Planning my forestry acquisitions and management plans and pleased that PITCOM is debating my IT strategy paper on a day when The Great Ouse is frozen solid and the forecast is for colder weather still as several people die today falling through the ice and drowning and Clive Ponting resigns
Late to bed and so reluctant to wake this morning to my cup of tea. The night bitterly cold again and there has been unbroken frost for a couple of weeks now, freezing the Great Ouse opposite more completely than we have seen in all the 10 or more years we have seen whilst living here. The river downstream still has a patch of water on the band where the ground water seeping keeps it warmer, but it gets smaller day by day. Breakfast as usual and then back to bed to finish todays FT and the Economist, which arrived in today’s post. Up, quickly washed, and out to the ducks. From the 8/9 housed last night, only a single egg. Then the doves, strangely reluctant to fly down to the table to feed. The sun is warmer today and melts the snow gradually, icicles forming on the roof eaves in the process. All to St Neots and we take Deborah to the last ballet lesson before next week’s exam – and she seems quite proficient as I watch her for the first time. Then alone, off to the fish shop for herrings and shrimps and to the post office to post my dinner application for the PITCOM evening (I received PITCOM papers today and was pleased to see my IT Strategy paper on the agenda for that day’s Council Meeting, and copies of it circulated to the Council today).

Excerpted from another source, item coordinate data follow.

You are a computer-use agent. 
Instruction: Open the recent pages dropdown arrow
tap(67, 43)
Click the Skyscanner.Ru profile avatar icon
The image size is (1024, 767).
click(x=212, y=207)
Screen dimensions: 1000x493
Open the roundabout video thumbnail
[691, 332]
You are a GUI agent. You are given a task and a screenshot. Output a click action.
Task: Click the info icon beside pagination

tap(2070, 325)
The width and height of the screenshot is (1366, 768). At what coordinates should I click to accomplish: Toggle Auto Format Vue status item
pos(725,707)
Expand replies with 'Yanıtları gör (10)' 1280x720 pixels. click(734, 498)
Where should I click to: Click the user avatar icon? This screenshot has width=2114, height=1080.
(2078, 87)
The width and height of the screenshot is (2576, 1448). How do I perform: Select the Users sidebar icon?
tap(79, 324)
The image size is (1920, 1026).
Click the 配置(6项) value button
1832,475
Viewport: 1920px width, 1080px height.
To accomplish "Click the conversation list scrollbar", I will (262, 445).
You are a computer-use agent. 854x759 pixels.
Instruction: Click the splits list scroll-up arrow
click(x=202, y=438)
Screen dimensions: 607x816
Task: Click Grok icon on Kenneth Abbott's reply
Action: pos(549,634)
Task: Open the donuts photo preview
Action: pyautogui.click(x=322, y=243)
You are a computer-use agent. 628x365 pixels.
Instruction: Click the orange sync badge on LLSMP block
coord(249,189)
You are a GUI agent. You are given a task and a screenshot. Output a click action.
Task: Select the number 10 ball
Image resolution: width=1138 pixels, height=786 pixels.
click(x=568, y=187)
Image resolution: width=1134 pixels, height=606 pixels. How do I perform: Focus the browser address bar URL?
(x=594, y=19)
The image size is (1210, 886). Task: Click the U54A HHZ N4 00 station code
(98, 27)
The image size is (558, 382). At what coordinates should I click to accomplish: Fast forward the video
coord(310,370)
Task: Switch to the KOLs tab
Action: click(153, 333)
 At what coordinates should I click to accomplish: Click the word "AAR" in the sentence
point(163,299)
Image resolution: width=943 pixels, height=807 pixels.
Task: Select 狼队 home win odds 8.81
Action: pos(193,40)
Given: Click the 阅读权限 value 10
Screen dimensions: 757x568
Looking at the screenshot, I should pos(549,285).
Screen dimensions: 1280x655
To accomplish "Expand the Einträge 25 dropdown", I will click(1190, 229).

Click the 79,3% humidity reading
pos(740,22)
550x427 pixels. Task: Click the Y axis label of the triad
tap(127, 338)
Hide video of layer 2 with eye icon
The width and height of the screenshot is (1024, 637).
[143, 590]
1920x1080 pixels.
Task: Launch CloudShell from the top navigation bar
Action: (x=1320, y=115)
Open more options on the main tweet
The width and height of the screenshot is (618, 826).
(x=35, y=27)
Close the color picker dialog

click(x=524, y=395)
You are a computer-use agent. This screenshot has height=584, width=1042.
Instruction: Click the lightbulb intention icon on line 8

Then to Readwells to meet Daniel as the girls make their way back to the car. Off all together to Sandy and The Happy Eater for lunch and then on to Cambridge for some shopping by popular request. It was busy today in this country town and I was lucky to find a meter parking place, but only for 1 hour (30 pence inserted). A bracing walk to town and we all indulged ourselves with purchases of £12-18/head. Diana to buy a number of baby toys, Daniel a floppy disk version of Elite, and me a number of maps and books on forestry and tree spotting, which has become a recent interest. Together back within the hour and onwards to home. I then light the fire and try to put the ducks away, but Marilyn has obviously been feeding them again because they would not come. No further luck in bringing down the doves either and so in to start reading my books in front of the fire. Tea of shrimps, brown bread and butter, with a little Cheshire cheese to follow and then back to my fire and books. A paper from the Nature Conservancy Council rails on against modern forestry methods and the government grant system that encourages foresters to clear fell ancient broad-leaved woodlands and plant with conifers. It seems that in the last 20/25 years more than half of the ancient woods have been lost to modern methods and the homogeneity of the plantations discourage wild life. The tree books teach me a lot about the identification of the species and the use of the resulting wood products. I identify the saplings on our riverside plots as Ash and Sycamore and, of course, we have a medium life Oak and many mature Hawthorns already. I will cultivate Oak and Ash in any local woods I buy and the plans for Thormaid are for mixed Sitka Spruce and Lodgepole Pine with perhaps a few Japanese Larch for appearances. The Spruce grows well in the rainy highlands as a good all-purpose timber and the Lodgepole Pine grows faster than the Scots Pine for poles, props and straight building timbers. News tonight of even colder weather forecast for the next couple of days, with stronger eastern winds in the process. Clive Ponting has offered his resignation so as to discuss terms for leaving the MOD now that his security rating has been cancelled. After the latest breakdown, contact between the NCB and NUM has been renewed. Several people die today falling through ice in canals and lakes. To bed a little earlier than of late.